# Cemetery Statues



## GhoulishCop (Sep 25, 2009)

This isn't my prop, I just read it on a blog I follow called Ultimate Paper Mache:

http://www.ultimatepapermache.com/how-jackie-made-her-outdoor-figure-sculpture

It's a guest post on the blog and the creator gives a good, overview of how she built the statue. I didn't want to republish it here for copyright reasons, so I provided a link to the post instead (I hope that's okay).

A couple of things about this statue is, one, it's paper mache, and two, it's intended to be out in the sculptor's yard year round. For all those haunters who wonder whether a paper mache prop will hold up to the elements, this should answer that question for you.

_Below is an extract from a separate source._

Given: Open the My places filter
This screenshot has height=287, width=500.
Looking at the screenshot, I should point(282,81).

Now when I do paper mache, I do the order of protection slightly different than this artist does. She puts spar urethane, which is used to protect boats from water, as the last layer of protection, putting it on after everything is dry and painted; I use it as a first layer. Because I've found spar urethane has a yellowish tint to it I've found it changes the color of my props from what I actually want (though, to be honest, it doesn't seem to have that same effect with this statue; maybe it's the brand I've used perhaps).

Instead, I apply my paper strips, allow it to dry, and then coat them with the urethane. That way I'm protecting the actual paper that's giving the prop its primary shape the initial water protection. I then coat and paint the prop how I want it to look, and as a final layer of protection, coat it with two coats of deck sealer which is clear (though when it gets wet it does give a slight bluish, gray cast to everything, but that disappears when it dries again). I then recoat them every year just as you would a deck or fence.

Regardless, I think this statue could have infinite possibilities in a haunted yard or cemetery, so I figured I'd share it with the community, even if it's not my own.

Cheers,
Rich


----------



## madmomma (Jul 1, 2009)

Nice job GC! I'm looking to do this with an angel type statue (if I can find one dirt cheap!) Thanks for the tips.


----------



## BillyVanpire (Apr 22, 2015)

that's a pretty crafty way to make a statue, i must say.

thanks for sharing


----------



## Bone Dancer (Oct 7, 2005)

Thanks for sharing the link.


----------